Ask HN: How to do this? Substituting a general word with a random particular? - Zakuzaa
For a pet project I need general words substituted with a random particular.<p>Example, if I write [country] [color], it could give out: Argentina Green or India Blue. Or anything random from the set of all terms having a country name followed by a color name.<p>I have looked into wikidata, but results haven&#x27;t been satisfactory.
======
ColinWright
It's not really clear what you want to do, but here's some code I hacked out
to see if it's the sort of thing you want:

    
    
        #!/usr/bin/python
        
        import random
        
        choices = {
            '[colour]' : [ 'red', 'green', 'blue', ],
            '[element]': [ 'antimony', 'arsenic', 'aluminum', 'selenium', ],
            }
        
        to_substitute = choices.keys()
        
        text_to_munge = 'Randomly, the colour of [element] is [colour].'
        
        for key in to_substitute:
        
            while key in text_to_munge:
        
                index_of_key = text_to_munge.index(key)
                head = text_to_munge[:index_of_key]
                tail = text_to_munge[index_of_key+len(key):]
                text_to_munge = head + random.choice(choices[key]) + tail
        
        print text_to_munge
    

It's really, _really_ not good code, and the purpose of writing this is simply
to ask in what ways it fails to meet your requirement. Do not use this code,
it is not fit for deployment. If you are using a halfway decent language it
will probably have facilities for the sort of thing you need, and using such
facilities will be more efficient and effective than a hack like this.

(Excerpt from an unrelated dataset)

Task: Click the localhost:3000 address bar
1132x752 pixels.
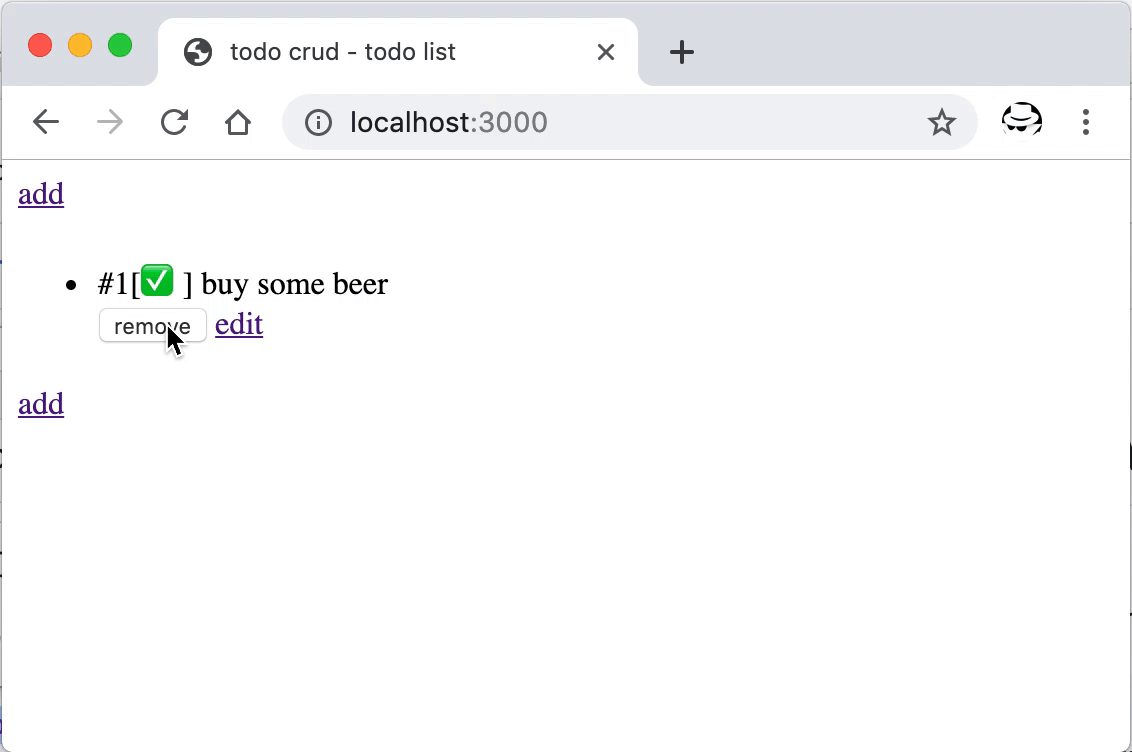Action: [x=600, y=122]
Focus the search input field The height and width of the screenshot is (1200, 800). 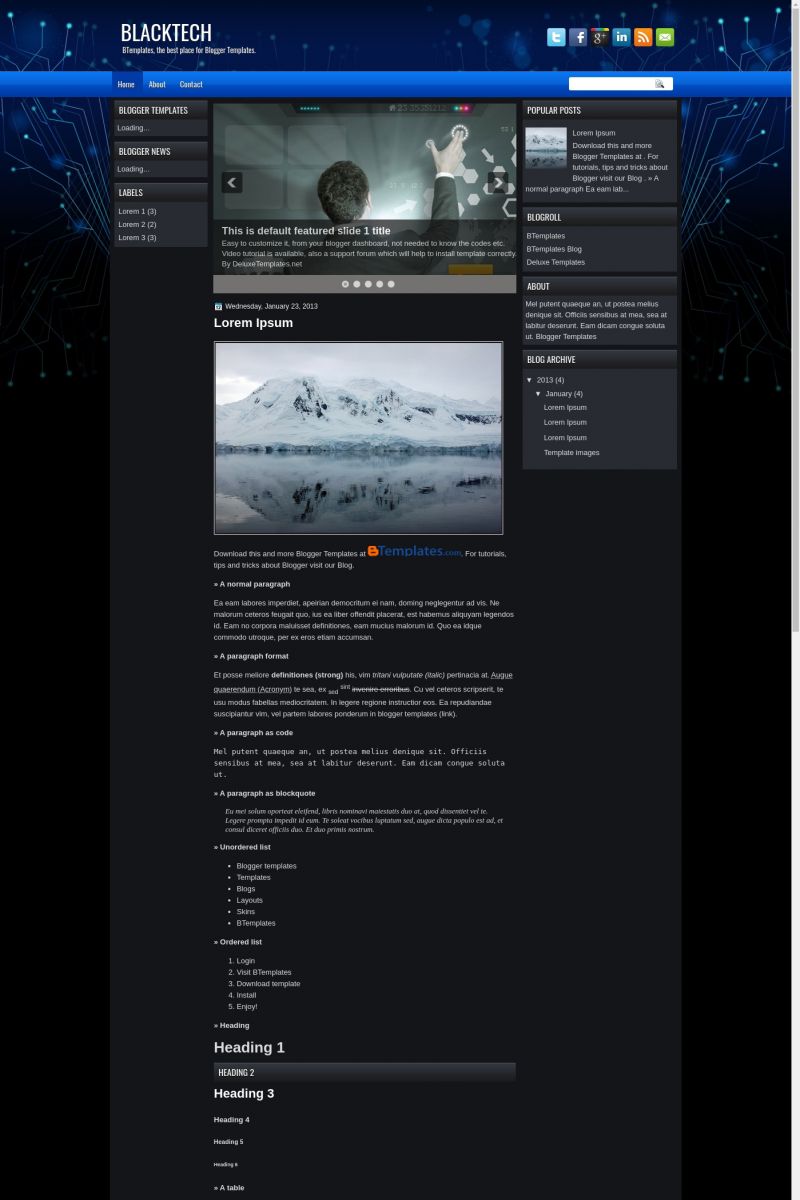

So to repeat - don't use this code, but by all means, let us know the ways in
which it fails to meet your requirement.

------
gus_massa
In which programing language???

The example is not clear enough. Can you give _one_ example as

Input: xxx

Output: yyy

[I'm not sure if this is the best kind of submission for HN. We will probably
not give a complete solution, but at least someone may point to the correct
function in the docs of your language.]